By reusing the thumbnails you save an incredible amount of time when building and the request become way faster in development. YAY! The only caveat is that - as mentioned above - you have to delete the thumbnails by hand, if you want to regenerate them. Seems like a good trade-off to me. And of course request or build will be slow because all thumbnails have to be generated.

NB: The extension uses the dragonfly gem, so you have to add this gem to your Gemfile.

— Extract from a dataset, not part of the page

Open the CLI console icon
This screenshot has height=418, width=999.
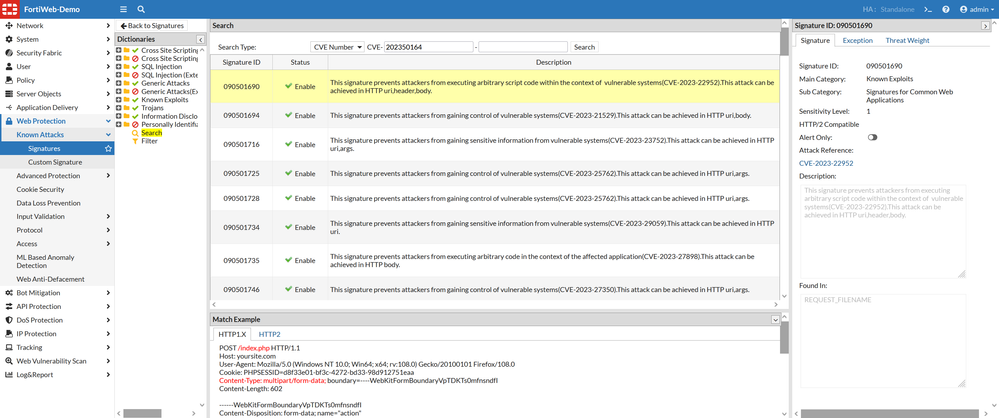[x=928, y=8]
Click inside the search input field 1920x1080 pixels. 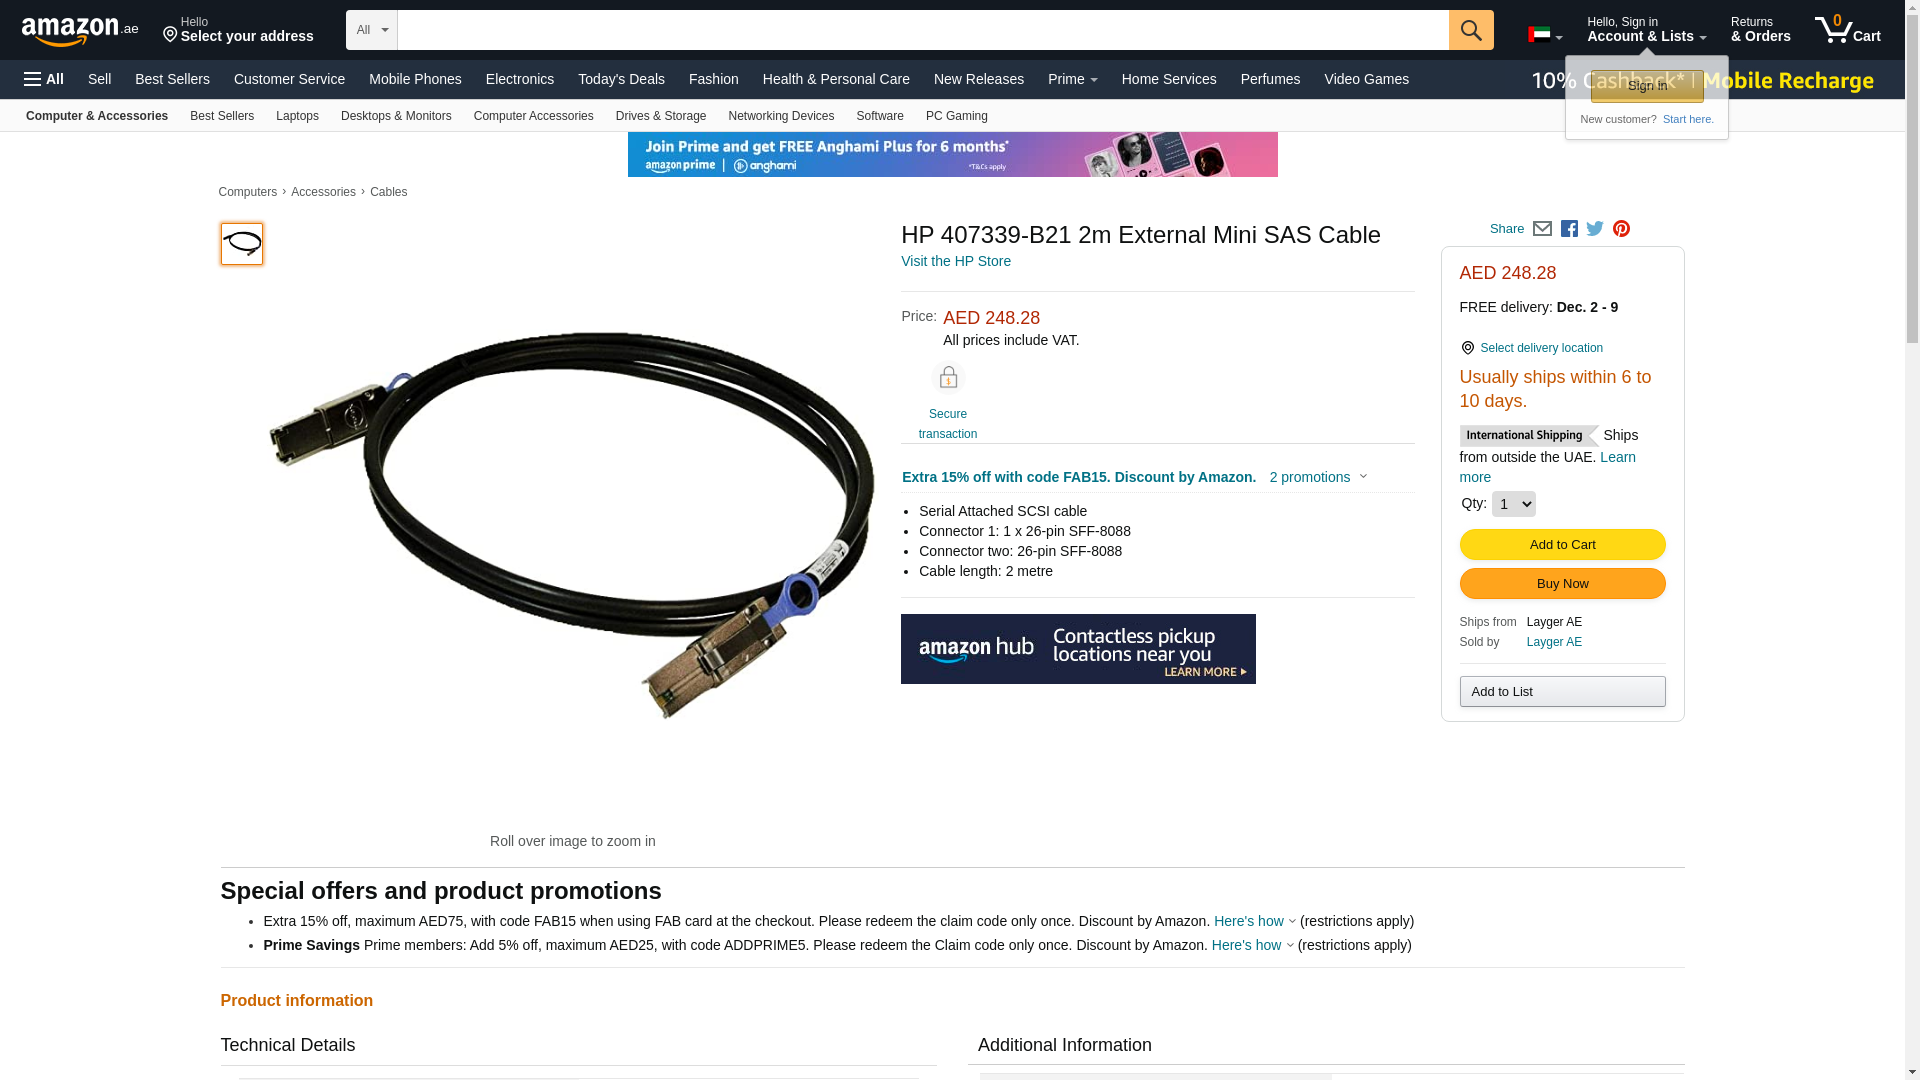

To use the extension, put the code below in the file lib/caching_thumbnailer.rb. If the lib dir does not exist in your project, create it.

require 'dragonfly'

module Middleman
  module CachingThumbnailer
    class Extension < Middleman::Extension
      attr_accessor :images

      def initialize(app, options_hash = {}, &block)
        super
        @images = []
        configure_dragonfly
        FileUtils.mkdir(thumbs_path) unless File.directory?(thumbs_path)
      end

      def identifier(path, geometry)
        "#{path}@#{geometry}"
      end

      def absolute_source_path(path)
        File.join(app.config[:source], app.config[:images_dir], path)
      end

      def build_path(path, geometry)
        dir = File.dirname(path)
        subdir = geometry.gsub(/[^a-zA-Z0-9\-]/, '')
        File.join(dir, subdir, File.basename(path))
      end

      def thumbs_path
        "thumbs"
      end

      def absolute_thumb_path(path, geometry)
        File.join(thumbs_path, build_path(path, geometry))
      end

      def absolute_build_path(path, geometry)
        File.join(app.config[:build_dir], app.config[:images_dir], build_path(path, geometry))
      end

      def thumb(path, geometry)
        src_path = absolute_source_path(path)
        thumb_path = absolute_thumb_path(path, geometry)

        return unless File.exist?(src_path)

        unless File.exist?(thumb_path)
          image = ::Dragonfly.app.fetch_file(src_path)
          image = image.thumb(geometry)
          image.to_file(thumb_path).close
        else
          image = ::Dragonfly.app.fetch_file(thumb_path)
        end
        id = identifier(path, geometry)
        images << id unless images.include?(id)
        image
      end

      def after_build(builder)
        images.each do |image|
          path, geometry = image.split("@")
          src_path = absolute_thumb_path(path, geometry)
          dest_path = absolute_build_path(path, geometry)
          builder.say_status :create, dest_path
          dir_path = File.dirname(dest_path)
          FileUtils.mkdir_p(dir_path)
          FileUtils.copy(src_path, dest_path)
        end
      end

      helpers do
        def thumb_tag(path, geometry, options = {})
          image = extensions[:caching_thumbnailer].thumb(path, geometry)
          return unless image

          if environment == :development
            url = image.b64_data
          else
            url = extensions[:caching_thumbnailer].build_path(path, geometry)
          end

          image_tag(url, options)
        end
      end

      private

      def configure_dragonfly
        ::Dragonfly.app.configure do
          datastore :memory
          plugin :imagemagick
        end
      end
    end
  end
end

::Middleman::Extensions.register(
  :caching_thumbnailer,
  Middleman::CachingThumbnailer::Extension
)

Then in your config.rb add this line (at the top):

require 'lib/caching_thumbnailer'

and also this (to activate the extension):

activate :caching_thumbnailer

Have fun with middleman and dragonfly!